I'm feeling better about school. For a good 20 weeks or so, I didn't turn in a single assignment on time. Sometimes I didn't turn one in at all. I allowed myself to get Cs when I am perfectly capable of maintaining As. Well now that I've started this new class, I have stayed on top of my work. I'm only in week 3, but so far, so good. It feels so much better to get things done and turned in on time. No unnecessary stress. Stress is bad.
Another contributing factor to my stress is gone as well. I finally got that money from my student loan reimbursment so I was able to pay off all that crap that had been piling up. I think the best part of it is knowing my car is fixed. I got my tags renewed and I'm street legal again!

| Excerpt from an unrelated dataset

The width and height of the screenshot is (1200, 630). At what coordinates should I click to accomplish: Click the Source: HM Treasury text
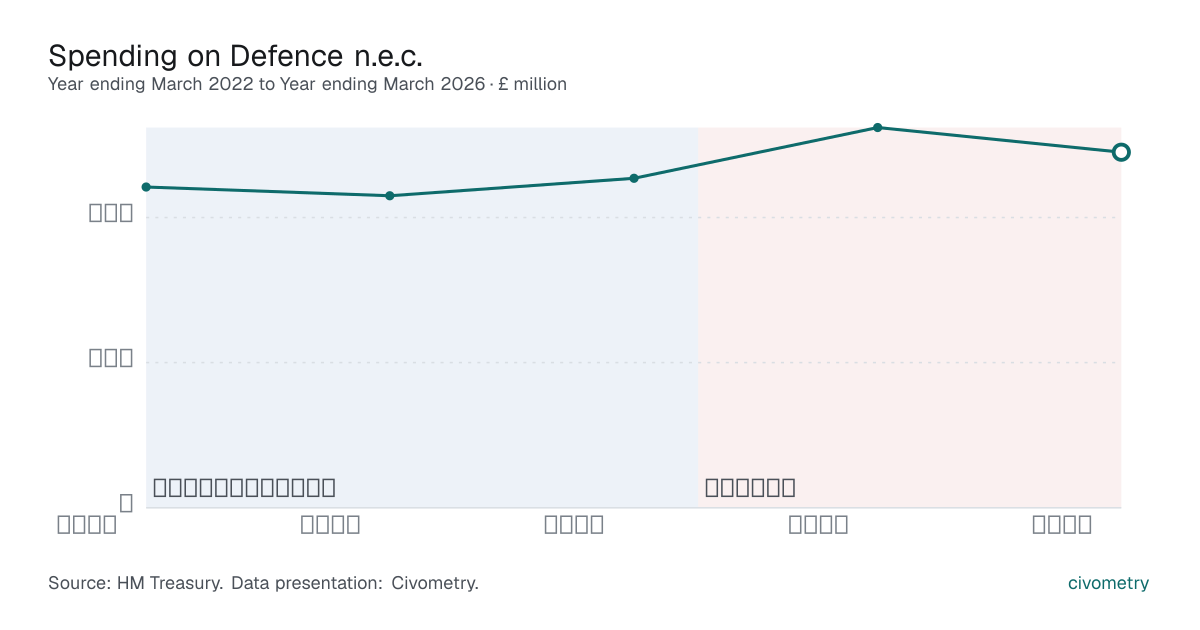coord(135,583)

Heather's back has been killing her lately. Her doctor sent her to a pain management clinic, which gave her a high dosage of flexeril (muscle relaxer) and 800mg Ibuprofen tablets, both to take twice a day. She's also got this gel stuff that has to be rubbed on her back before she goes to bed. I'm not sure what it's supposed to do but it seems to be working a little. She's been better able to move around in the last week than she has in a long time. She goes back to the pain clinic tomorrow to get trigger point injections. There will be 5-7 injections into her spine. Sounds fun, right? I hope this shit helps. I know she's tired of being miserable.
There's not really anything else going on. I'm gonna try to get started figuring out what to get the kids for christmas. I know I want to get them bikes, but I am a broke ass so I'll have to price some out. Other than that, I don't know. All Jacob wants for Christmas is his two front teeth. Not really. I'm sure he wants everything he sees, but he is missing his front teeth so that song is appropriate. Bai hasn't given any hints about what she wants. I guess I'll have to flat out ask her. For all the good it'll do. Most of the time when I ask either one of them what they want, they start naming off all kinds of expensive shit I'll never be able to afford. Can't kids just want things like a jump rope, a barbie doll, a frizbee, maybe a "grow your own crystals" set...something simple and cheap? I remember when they were over the moon for a slinky or silly putty. Ah, good times, good times.